» **Given exercise 1**:
Rewrite the portion of the garden plant notes that begins with "Looking at the" and ends with "bring to bloom.", substituting "regular watering" for "consistent moisture".
» **Given exercise 2**:
According to the garden plant notes, which potted cussonias remain?

» **Excerpted text**:
::::::::
Looking at the July 2014 post, this is a partial list of the plants no longer in the garden July 2019. Others are discussed under their photos. Not a comprehensive discussion, just some highlights:

  • Musschia wollastonii is monocarpic, one and done. A really fun plant to grow, but needs a big pot and consistent moisture to bring to bloom.
  • Emilia javanica ‘Irish Poet’ reseeded for a few years and I’d love to bring this tassel-headed charmer back to the garden. Takes up no space and doesn’t mind it on the dry side.
  • Cussonia gamtoosensis was fabulous while it lasted. It grew into a sizable 12-foot tree sandwiched between the bocconia and Grevillea ‘Moonlight’ but became increasingly destabilized and lost root purchase, lurched forward and had to be removed. I’d grow another one in a pot in a heartbeat if I could find it. I really feel it’s the most beautiful of the cabbage trees. Remaining potted cussonias include spicata, paniculata, and natalensis.
::::::::
» **Dataset rows**:
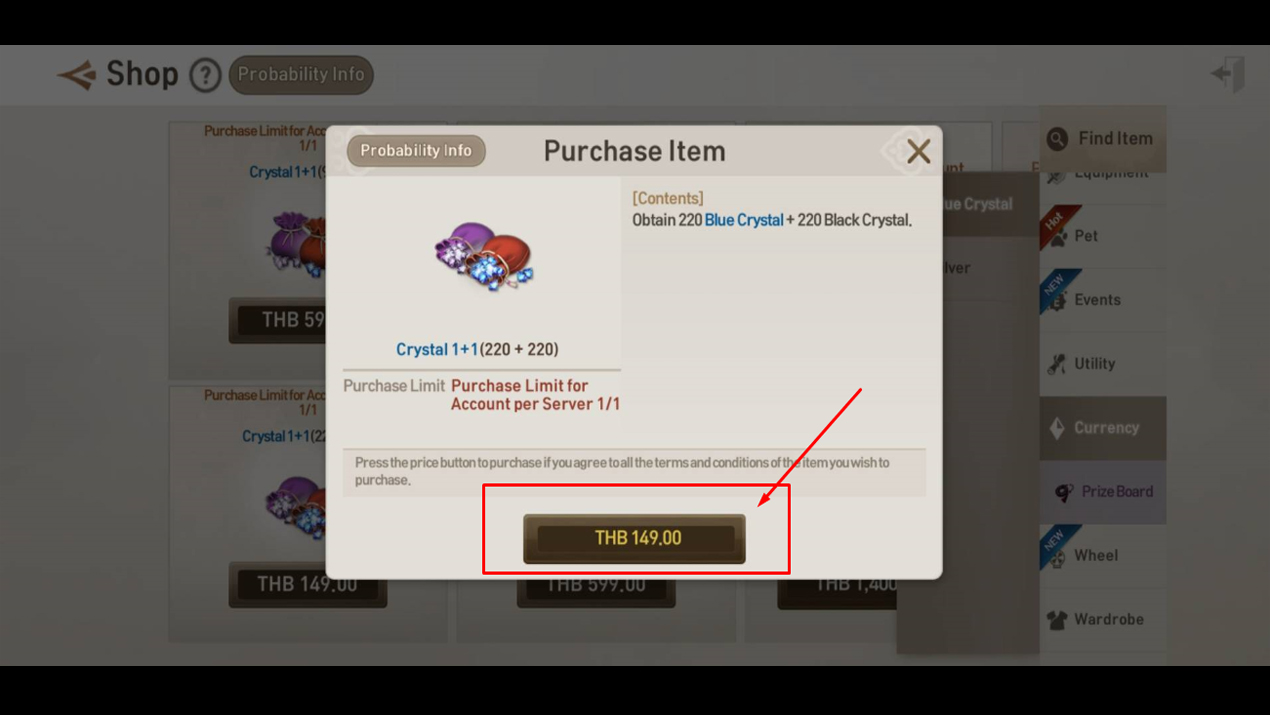Close the Purchase Item dialog
This screenshot has width=1270, height=715.
pyautogui.click(x=918, y=151)
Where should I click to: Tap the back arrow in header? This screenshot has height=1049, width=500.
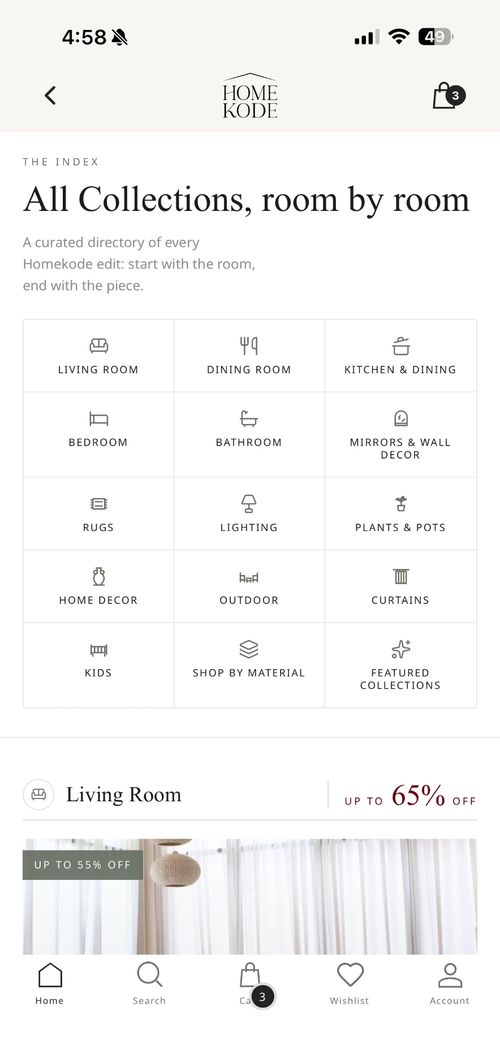pyautogui.click(x=50, y=96)

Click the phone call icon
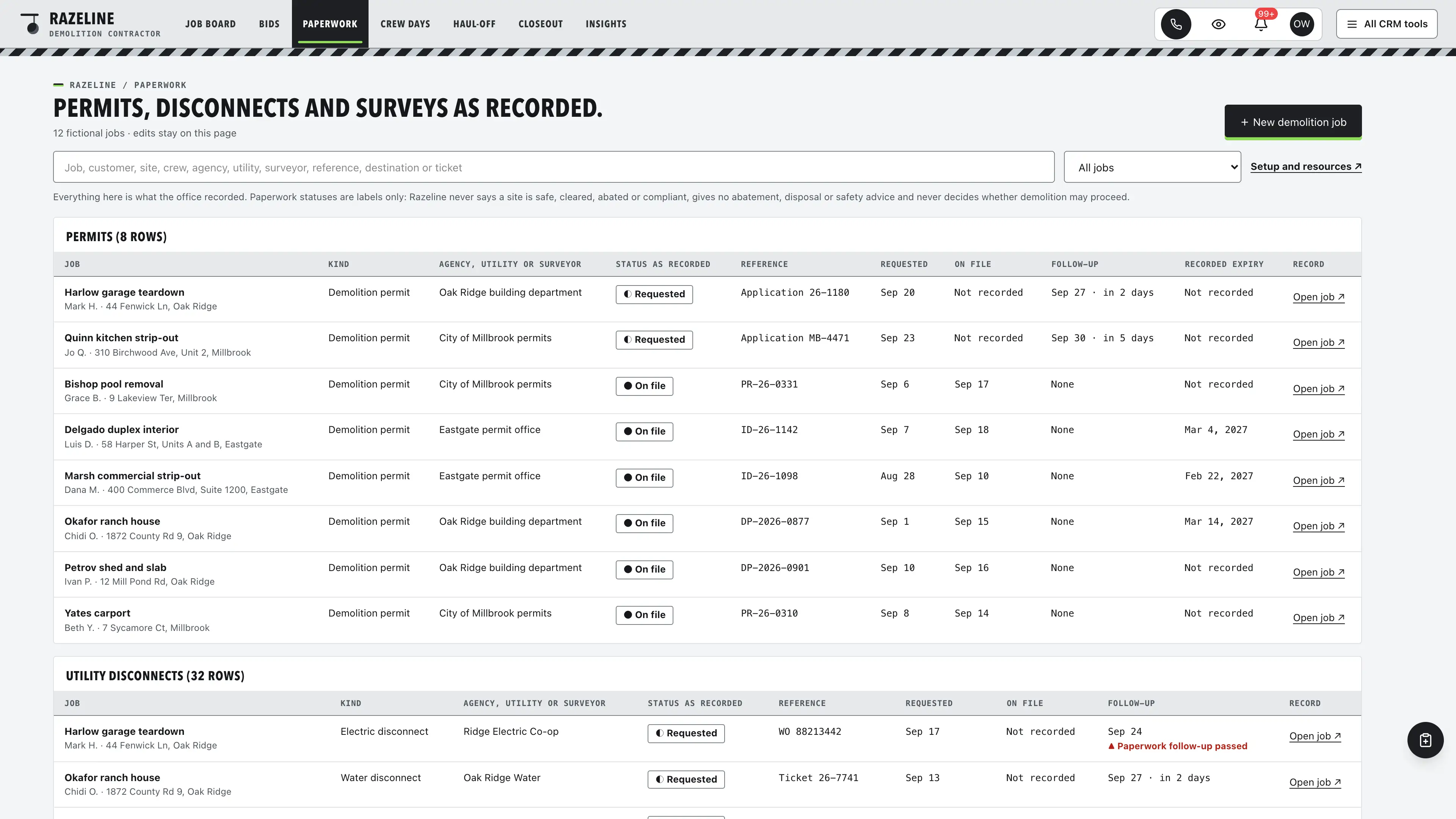(1176, 24)
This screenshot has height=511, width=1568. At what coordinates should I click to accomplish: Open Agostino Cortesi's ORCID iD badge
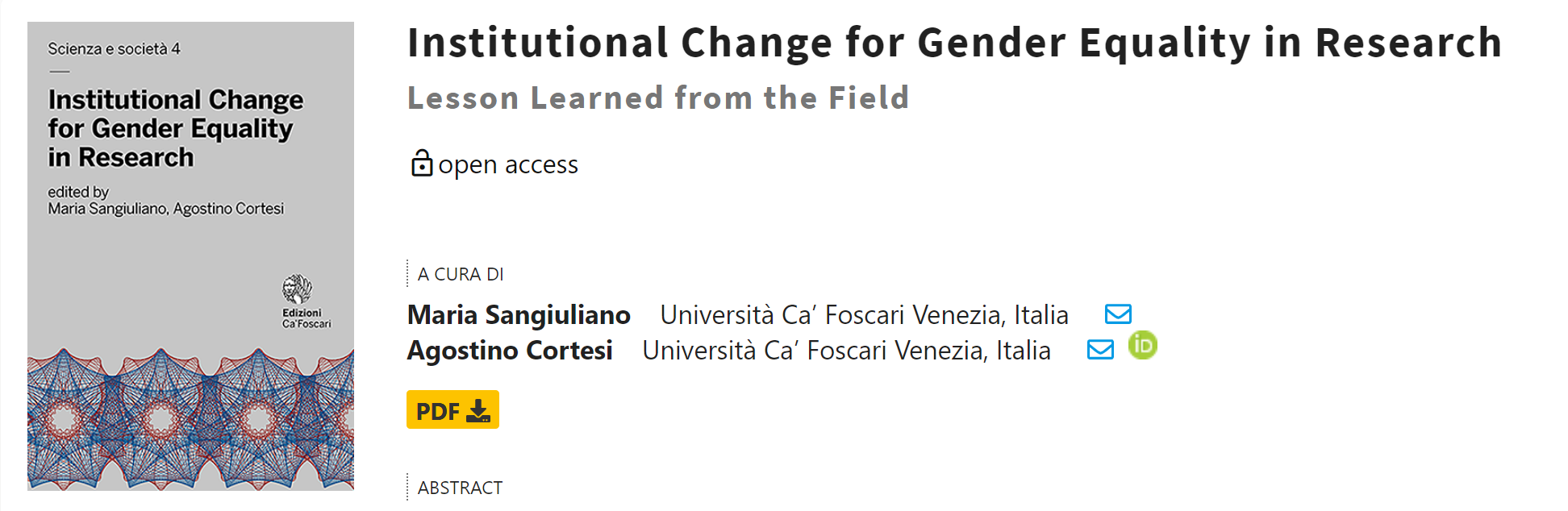pyautogui.click(x=1143, y=345)
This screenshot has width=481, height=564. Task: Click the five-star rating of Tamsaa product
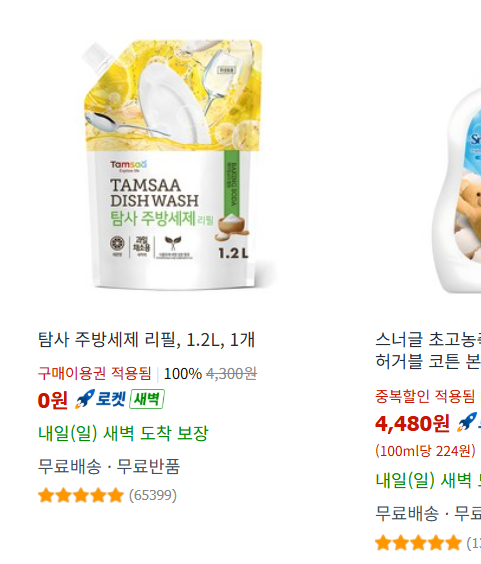81,495
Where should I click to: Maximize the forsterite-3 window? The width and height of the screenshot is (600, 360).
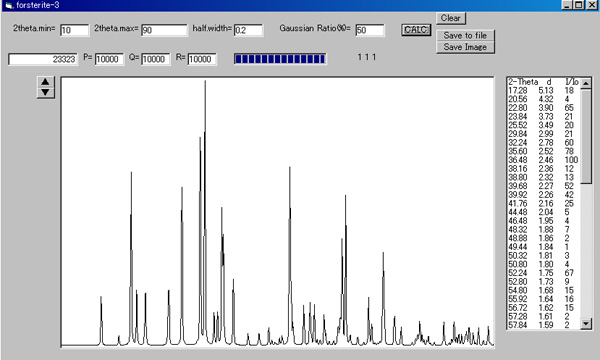(x=579, y=5)
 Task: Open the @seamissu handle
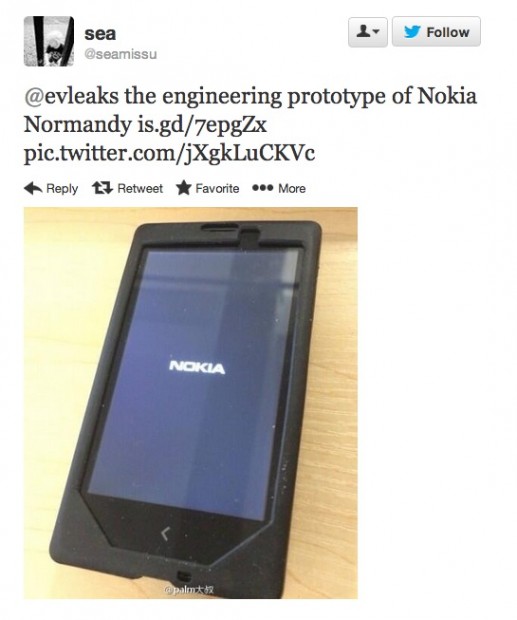pyautogui.click(x=121, y=54)
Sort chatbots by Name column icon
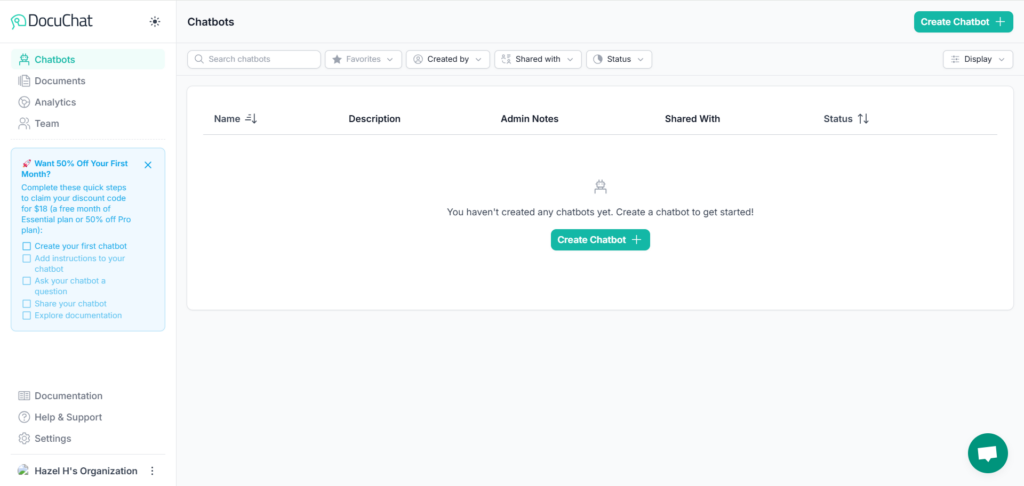Viewport: 1024px width, 486px height. [251, 119]
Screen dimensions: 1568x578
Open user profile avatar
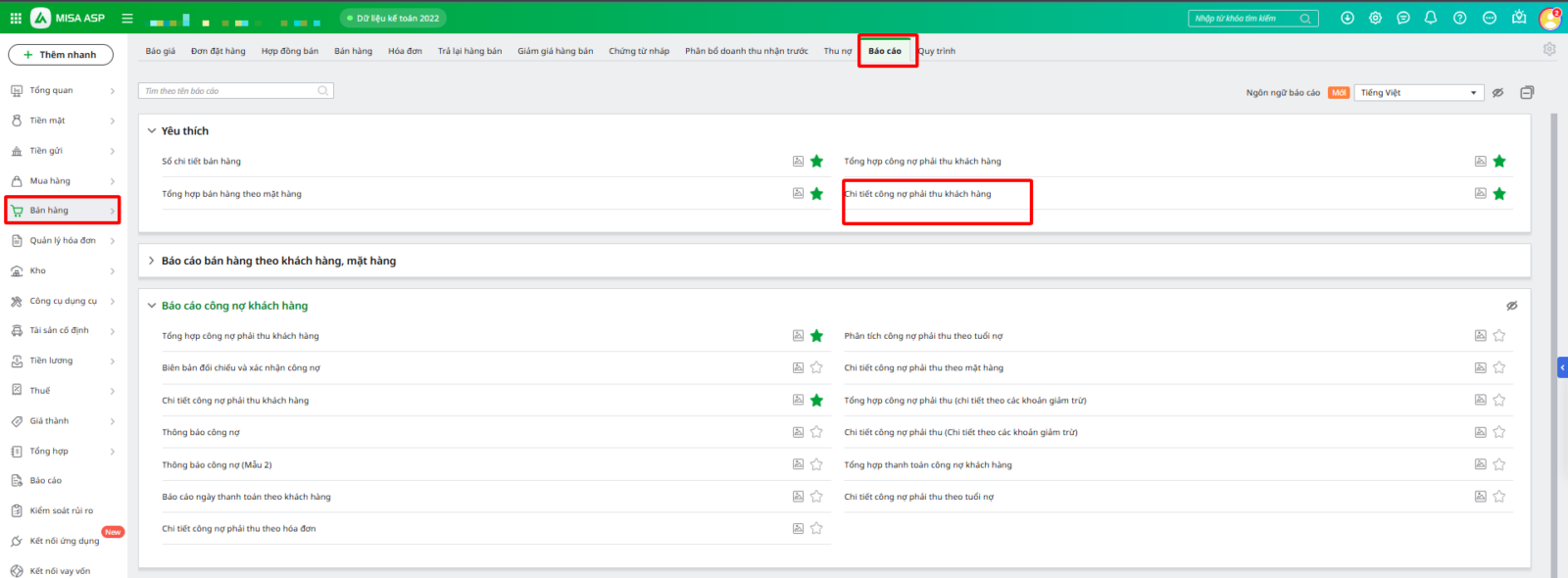click(1549, 18)
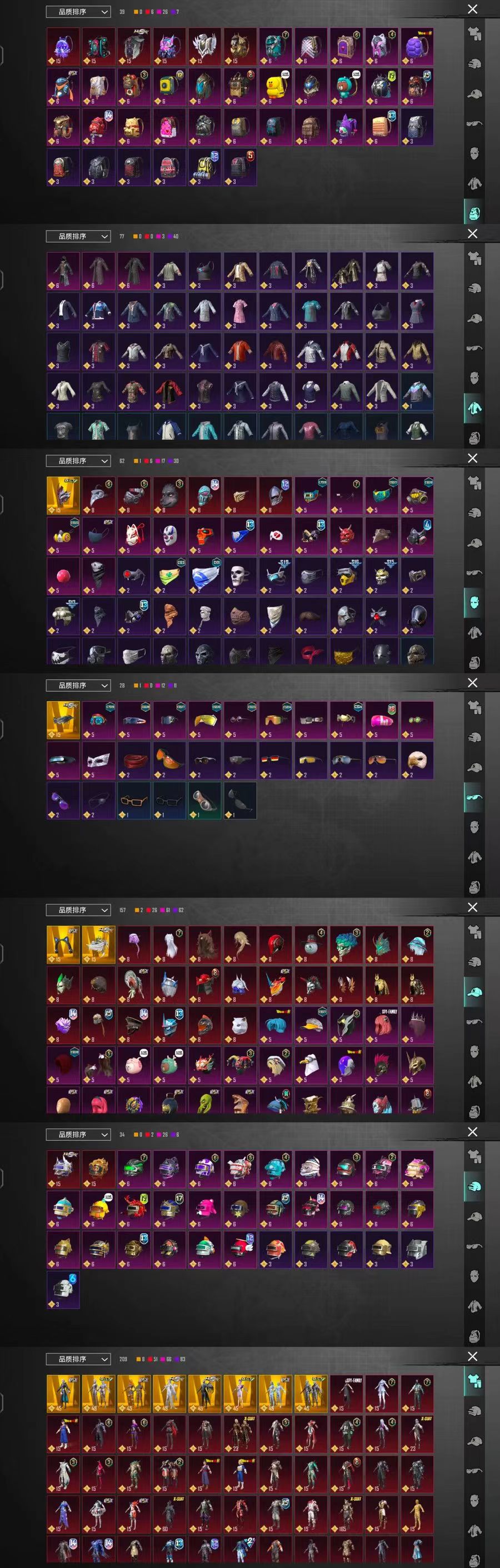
::::::::
» **Right answer 1**:
Looking at the July 2014 post, this is a partial list of the plants no longer in the garden July 2019. Others are discussed under their photos. Not a comprehensive discussion, just some highlights:

  • Musschia wollastonii is monocarpic, one and done. A really fun plant to grow, but needs a big pot and regular watering to bring to bloom.

» **Right answer 2**:
Spicata, paniculata, and natalensis.